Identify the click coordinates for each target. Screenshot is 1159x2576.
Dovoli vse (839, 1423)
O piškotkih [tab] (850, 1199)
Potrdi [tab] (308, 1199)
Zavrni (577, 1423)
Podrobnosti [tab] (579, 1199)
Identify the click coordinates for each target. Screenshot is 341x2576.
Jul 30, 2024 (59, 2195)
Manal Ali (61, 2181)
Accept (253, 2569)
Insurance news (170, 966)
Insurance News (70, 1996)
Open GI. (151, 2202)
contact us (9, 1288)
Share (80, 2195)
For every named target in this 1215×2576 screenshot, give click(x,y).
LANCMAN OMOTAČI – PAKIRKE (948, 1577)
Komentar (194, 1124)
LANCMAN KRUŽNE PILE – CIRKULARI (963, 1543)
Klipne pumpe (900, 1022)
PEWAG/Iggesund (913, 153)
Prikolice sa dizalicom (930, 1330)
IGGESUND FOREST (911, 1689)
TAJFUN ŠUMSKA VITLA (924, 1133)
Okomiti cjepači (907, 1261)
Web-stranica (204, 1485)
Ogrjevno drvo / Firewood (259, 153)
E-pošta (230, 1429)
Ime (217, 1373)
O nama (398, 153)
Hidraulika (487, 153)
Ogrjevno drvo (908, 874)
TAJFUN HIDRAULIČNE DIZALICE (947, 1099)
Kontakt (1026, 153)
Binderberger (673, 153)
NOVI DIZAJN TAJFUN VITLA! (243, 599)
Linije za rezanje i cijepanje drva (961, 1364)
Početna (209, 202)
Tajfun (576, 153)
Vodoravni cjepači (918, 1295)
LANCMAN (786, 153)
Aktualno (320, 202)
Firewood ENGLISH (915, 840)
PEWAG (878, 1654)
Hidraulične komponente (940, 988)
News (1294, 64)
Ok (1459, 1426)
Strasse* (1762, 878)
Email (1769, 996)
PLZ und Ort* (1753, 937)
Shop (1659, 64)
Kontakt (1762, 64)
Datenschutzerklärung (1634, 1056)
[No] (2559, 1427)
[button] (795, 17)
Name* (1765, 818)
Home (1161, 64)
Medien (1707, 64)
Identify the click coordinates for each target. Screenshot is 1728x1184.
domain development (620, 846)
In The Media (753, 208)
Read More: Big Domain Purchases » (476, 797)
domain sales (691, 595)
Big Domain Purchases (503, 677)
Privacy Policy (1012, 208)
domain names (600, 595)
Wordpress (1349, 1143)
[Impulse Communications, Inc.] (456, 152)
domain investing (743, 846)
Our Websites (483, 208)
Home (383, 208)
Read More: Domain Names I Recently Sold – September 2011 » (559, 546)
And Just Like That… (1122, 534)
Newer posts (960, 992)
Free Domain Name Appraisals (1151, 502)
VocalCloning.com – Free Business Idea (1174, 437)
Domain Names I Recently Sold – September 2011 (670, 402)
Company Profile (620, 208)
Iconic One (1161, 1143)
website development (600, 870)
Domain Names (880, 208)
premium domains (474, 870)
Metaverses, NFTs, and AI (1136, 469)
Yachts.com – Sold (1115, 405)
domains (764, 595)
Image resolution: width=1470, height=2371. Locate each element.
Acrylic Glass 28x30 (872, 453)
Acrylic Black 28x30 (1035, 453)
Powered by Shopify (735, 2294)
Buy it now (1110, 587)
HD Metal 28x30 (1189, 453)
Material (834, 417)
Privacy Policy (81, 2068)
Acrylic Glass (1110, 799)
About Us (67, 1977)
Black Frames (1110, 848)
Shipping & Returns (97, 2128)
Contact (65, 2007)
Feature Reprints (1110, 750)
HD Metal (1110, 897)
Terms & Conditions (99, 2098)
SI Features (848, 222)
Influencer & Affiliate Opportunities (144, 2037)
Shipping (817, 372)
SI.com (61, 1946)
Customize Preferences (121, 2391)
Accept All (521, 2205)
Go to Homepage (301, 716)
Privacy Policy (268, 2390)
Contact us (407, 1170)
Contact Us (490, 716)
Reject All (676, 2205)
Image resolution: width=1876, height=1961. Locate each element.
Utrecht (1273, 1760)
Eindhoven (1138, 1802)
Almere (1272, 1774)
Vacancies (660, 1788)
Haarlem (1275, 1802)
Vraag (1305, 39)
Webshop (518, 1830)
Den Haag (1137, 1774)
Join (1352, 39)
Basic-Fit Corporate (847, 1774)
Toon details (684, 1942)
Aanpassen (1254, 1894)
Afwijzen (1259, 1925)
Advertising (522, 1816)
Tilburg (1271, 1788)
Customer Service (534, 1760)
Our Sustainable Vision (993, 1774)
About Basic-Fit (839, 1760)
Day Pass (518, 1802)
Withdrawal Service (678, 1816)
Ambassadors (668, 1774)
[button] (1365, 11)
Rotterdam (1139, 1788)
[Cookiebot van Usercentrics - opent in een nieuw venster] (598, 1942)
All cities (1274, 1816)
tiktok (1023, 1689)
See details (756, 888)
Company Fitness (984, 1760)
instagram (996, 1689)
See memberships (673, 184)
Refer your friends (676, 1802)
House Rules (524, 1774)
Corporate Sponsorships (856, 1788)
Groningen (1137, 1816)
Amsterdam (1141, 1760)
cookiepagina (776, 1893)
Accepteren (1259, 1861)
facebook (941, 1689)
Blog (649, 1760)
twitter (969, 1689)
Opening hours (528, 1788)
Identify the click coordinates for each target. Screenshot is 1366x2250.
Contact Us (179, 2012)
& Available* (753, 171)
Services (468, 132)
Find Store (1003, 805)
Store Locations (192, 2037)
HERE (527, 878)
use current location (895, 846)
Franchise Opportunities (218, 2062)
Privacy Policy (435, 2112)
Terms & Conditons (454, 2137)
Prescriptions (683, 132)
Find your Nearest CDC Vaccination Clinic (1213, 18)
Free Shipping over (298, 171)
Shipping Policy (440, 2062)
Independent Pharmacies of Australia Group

**What is needed**
Starting with the first record, copy everything through the final one exactly.

**Exercise output**
Identify the click coordinates for each target. Screenshot is 1159x2576.
Dovoli vse (839, 1423)
O piškotkih [tab] (850, 1199)
Potrdi [tab] (308, 1199)
Zavrni (577, 1423)
Podrobnosti [tab] (579, 1199)
Identify the click coordinates for each target. Screenshot is 341x2576.
Jul 30, 2024 (59, 2195)
Manal Ali (61, 2181)
Accept (253, 2569)
Insurance news (170, 966)
Insurance News (70, 1996)
Open GI. (151, 2202)
contact us (9, 1288)
Share (80, 2195)
For every named target in this 1215×2576 screenshot, give click(x,y).
LANCMAN OMOTAČI – PAKIRKE (948, 1577)
Komentar (194, 1124)
LANCMAN KRUŽNE PILE – CIRKULARI (963, 1543)
Klipne pumpe (900, 1022)
PEWAG/Iggesund (913, 153)
Prikolice sa dizalicom (930, 1330)
IGGESUND FOREST (911, 1689)
TAJFUN ŠUMSKA VITLA (924, 1133)
Okomiti cjepači (907, 1261)
Web-stranica (204, 1485)
Ogrjevno drvo / Firewood (259, 153)
E-pošta (230, 1429)
Ime (217, 1373)
O nama (398, 153)
Hidraulika (487, 153)
Ogrjevno drvo (908, 874)
TAJFUN HIDRAULIČNE DIZALICE (947, 1099)
Kontakt (1026, 153)
Binderberger (673, 153)
NOVI DIZAJN TAJFUN VITLA! (243, 599)
Linije za rezanje i cijepanje drva (961, 1364)
Početna (209, 202)
Tajfun (576, 153)
Vodoravni cjepači (918, 1295)
LANCMAN (786, 153)
Aktualno (320, 202)
Firewood ENGLISH (915, 840)
PEWAG (878, 1654)
Hidraulične komponente (940, 988)
News (1294, 64)
Ok (1459, 1426)
Strasse* (1762, 878)
Email (1769, 996)
PLZ und Ort* (1753, 937)
Shop (1659, 64)
Kontakt (1762, 64)
Datenschutzerklärung (1634, 1056)
[No] (2559, 1427)
[button] (795, 17)
Name* (1765, 818)
Home (1161, 64)
Medien (1707, 64)
Identify the click coordinates for each target. Screenshot is 1728x1184.
domain development (620, 846)
In The Media (753, 208)
Read More: Big Domain Purchases » (476, 797)
domain sales (691, 595)
Big Domain Purchases (503, 677)
Privacy Policy (1012, 208)
domain names (600, 595)
Wordpress (1349, 1143)
[Impulse Communications, Inc.] (456, 152)
domain investing (743, 846)
Our Websites (483, 208)
Home (383, 208)
Read More: Domain Names I Recently Sold – September 2011 » (559, 546)
And Just Like That… (1122, 534)
Newer posts (960, 992)
Free Domain Name Appraisals (1151, 502)
VocalCloning.com – Free Business Idea (1174, 437)
Domain Names I Recently Sold – September 2011 (670, 402)
Company Profile (620, 208)
Iconic One (1161, 1143)
website development (600, 870)
Domain Names (880, 208)
premium domains (474, 870)
Metaverses, NFTs, and AI (1136, 469)
Yachts.com – Sold (1115, 405)
domains (764, 595)
Image resolution: width=1470, height=2371. Locate each element.
Acrylic Glass 28x30 (872, 453)
Acrylic Black 28x30 (1035, 453)
Powered by Shopify (735, 2294)
Buy it now (1110, 587)
HD Metal 28x30 (1189, 453)
Material (834, 417)
Privacy Policy (81, 2068)
Acrylic Glass (1110, 799)
About Us (67, 1977)
Black Frames (1110, 848)
Shipping & Returns (97, 2128)
Contact (65, 2007)
Feature Reprints (1110, 750)
HD Metal (1110, 897)
Terms & Conditions (99, 2098)
SI Features (848, 222)
Influencer & Affiliate Opportunities (144, 2037)
Shipping (817, 372)
SI.com (61, 1946)
Customize Preferences (121, 2391)
Accept All (521, 2205)
Go to Homepage (301, 716)
Privacy Policy (268, 2390)
Contact us (407, 1170)
Contact Us (490, 716)
Reject All (676, 2205)
Image resolution: width=1876, height=1961. Locate each element.
Utrecht (1273, 1760)
Eindhoven (1138, 1802)
Almere (1272, 1774)
Vacancies (660, 1788)
Haarlem (1275, 1802)
Vraag (1305, 39)
Webshop (518, 1830)
Den Haag (1137, 1774)
Join (1352, 39)
Basic-Fit Corporate (847, 1774)
Toon details (684, 1942)
Aanpassen (1254, 1894)
Afwijzen (1259, 1925)
Advertising (522, 1816)
Tilburg (1271, 1788)
Customer Service (534, 1760)
Our Sustainable Vision (993, 1774)
About Basic-Fit (839, 1760)
Day Pass (518, 1802)
Withdrawal Service (678, 1816)
Ambassadors (668, 1774)
[button] (1365, 11)
Rotterdam (1139, 1788)
[Cookiebot van Usercentrics - opent in een nieuw venster] (598, 1942)
All cities (1274, 1816)
tiktok (1023, 1689)
See details (756, 888)
Company Fitness (984, 1760)
instagram (996, 1689)
See memberships (673, 184)
Refer your friends (676, 1802)
House Rules (524, 1774)
Corporate Sponsorships (856, 1788)
Groningen (1137, 1816)
Amsterdam (1141, 1760)
cookiepagina (776, 1893)
Accepteren (1259, 1861)
facebook (941, 1689)
Blog (649, 1760)
twitter (969, 1689)
Opening hours (528, 1788)
Identify the click coordinates for each target. Screenshot is 1366x2250.
Contact Us (179, 2012)
& Available* (753, 171)
Services (468, 132)
Find Store (1003, 805)
Store Locations (192, 2037)
HERE (527, 878)
use current location (895, 846)
Franchise Opportunities (218, 2062)
Privacy Policy (435, 2112)
Terms & Conditons (454, 2137)
Prescriptions (683, 132)
Find your Nearest CDC Vaccination Clinic (1213, 18)
Free Shipping over (298, 171)
Shipping Policy (440, 2062)
Independent Pharmacies of Australia Group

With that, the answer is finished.